PubMed 26650347
Referenced in: none
Automatically associated channels: TASK1
Title: Fast assessment of structural models of ion channels based on their predicted current-voltage characteristics.
Authors: Witold Dyrka, Monika Kurczynska, Bogumił M Konopka, Małgorzata Kotulska
Journal, date & volume: Proteins, 2016 Feb , 84, 217-31
PubMed link: http://www.ncbi.nlm.nih.gov/pubmed/26650347
Abstract
Computational prediction of protein structures is a difficult task, which involves fast and accurate evaluation of candidate model structures. We propose to enhance single-model quality assessment with a functionality evaluation phase for proteins whose quantitative functional characteristics are known. In particular, this idea can be applied to evaluation of structural models of ion channels, whose main function - conducting ions - can be quantitatively measured with the patch-clamp technique providing the current-voltage characteristics. The study was performed on a set of KcsA channel models obtained from complete and incomplete contact maps. A fast continuous electrodiffusion model was used for calculating the current-voltage characteristics of structural models. We found that the computed charge selectivity and total current were sensitive to structural and electrostatic quality of models. In practical terms, we show that evaluating predicted conductance values is an appropriate method to eliminate models with an occluded pore or with multiple erroneously created pores. Moreover, filtering models on the basis of their predicted charge selectivity results in a substantial enrichment of the candidate set in highly accurate models.
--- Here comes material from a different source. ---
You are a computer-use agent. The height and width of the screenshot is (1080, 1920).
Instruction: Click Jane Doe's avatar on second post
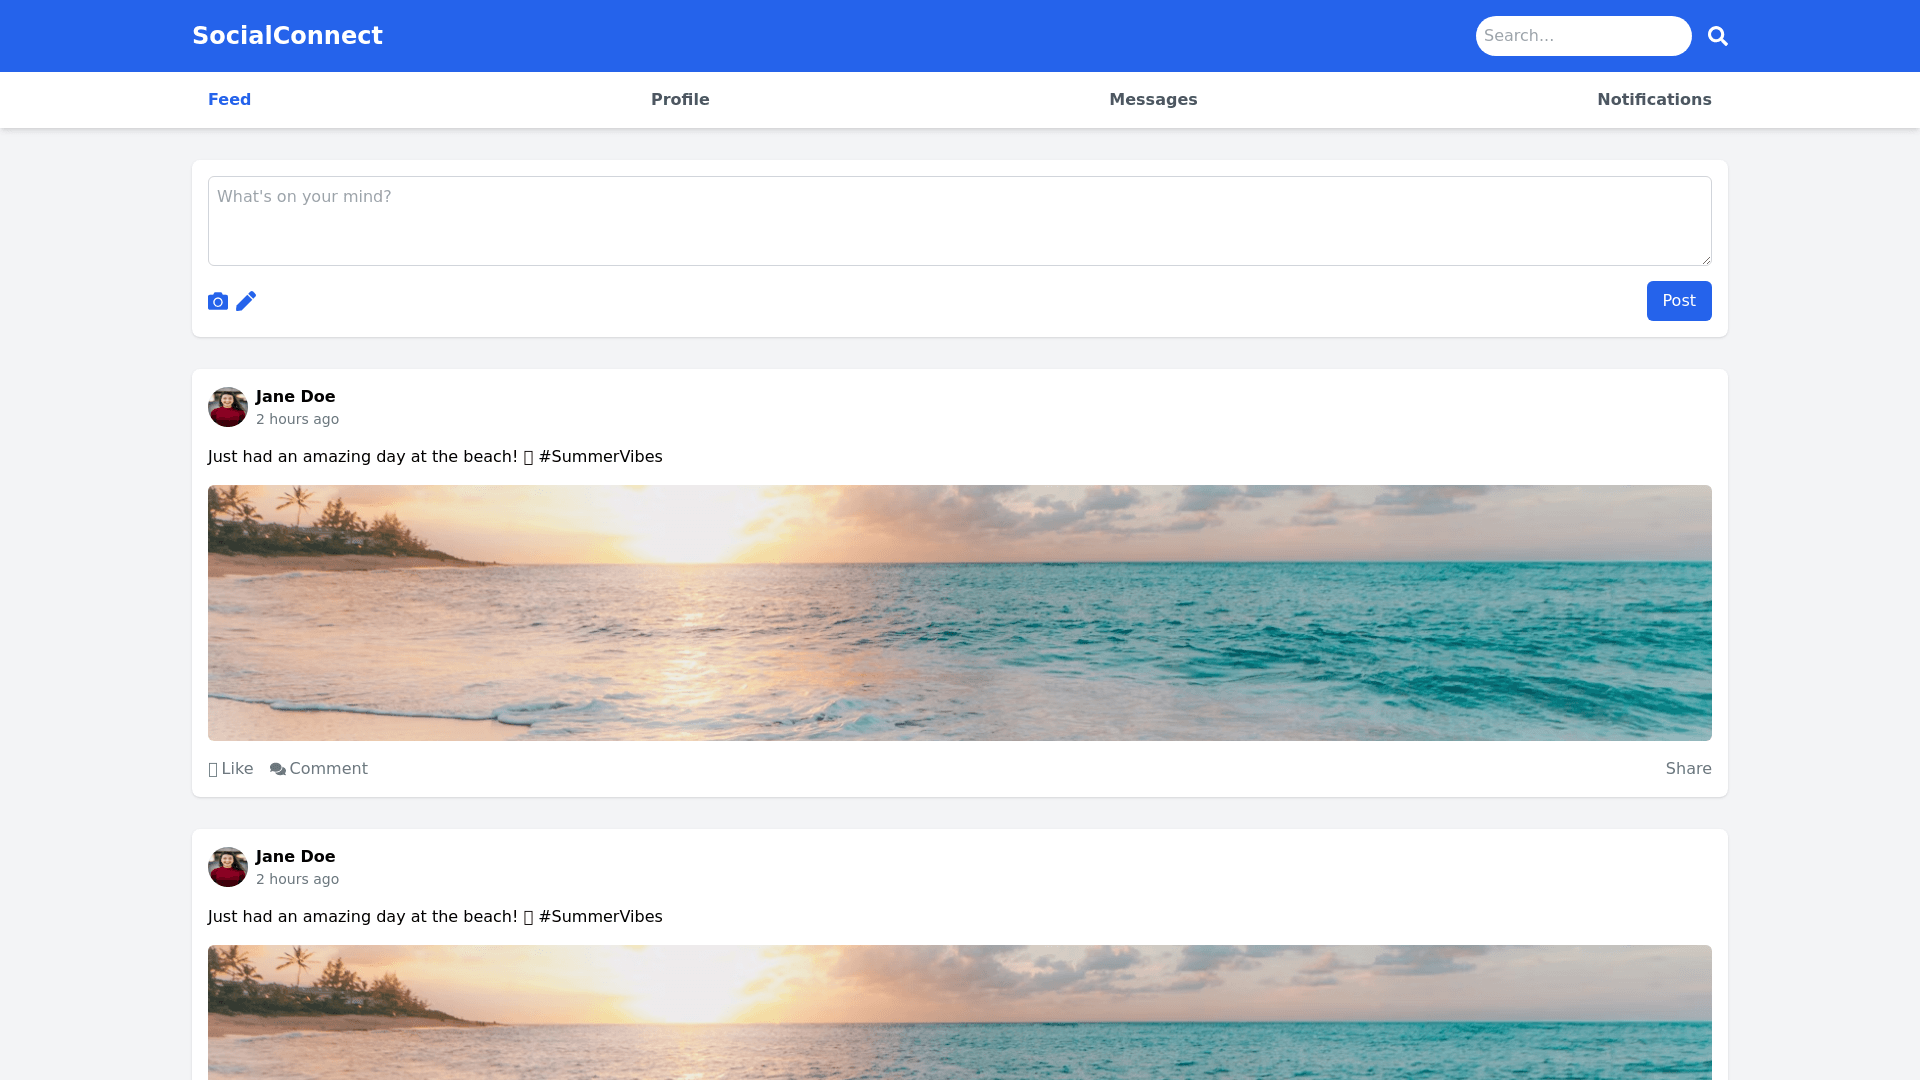point(228,867)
Tests on three other ion channels indicate that, in addition to being a proof of the concept, our function-oriented single-model quality assessment method can be directly applied to evaluation of structural models of some classes of protein channels. Finally, our work raises an important question whether a computational validation of functionality should be included in the evaluation process of structural models, whenever possible.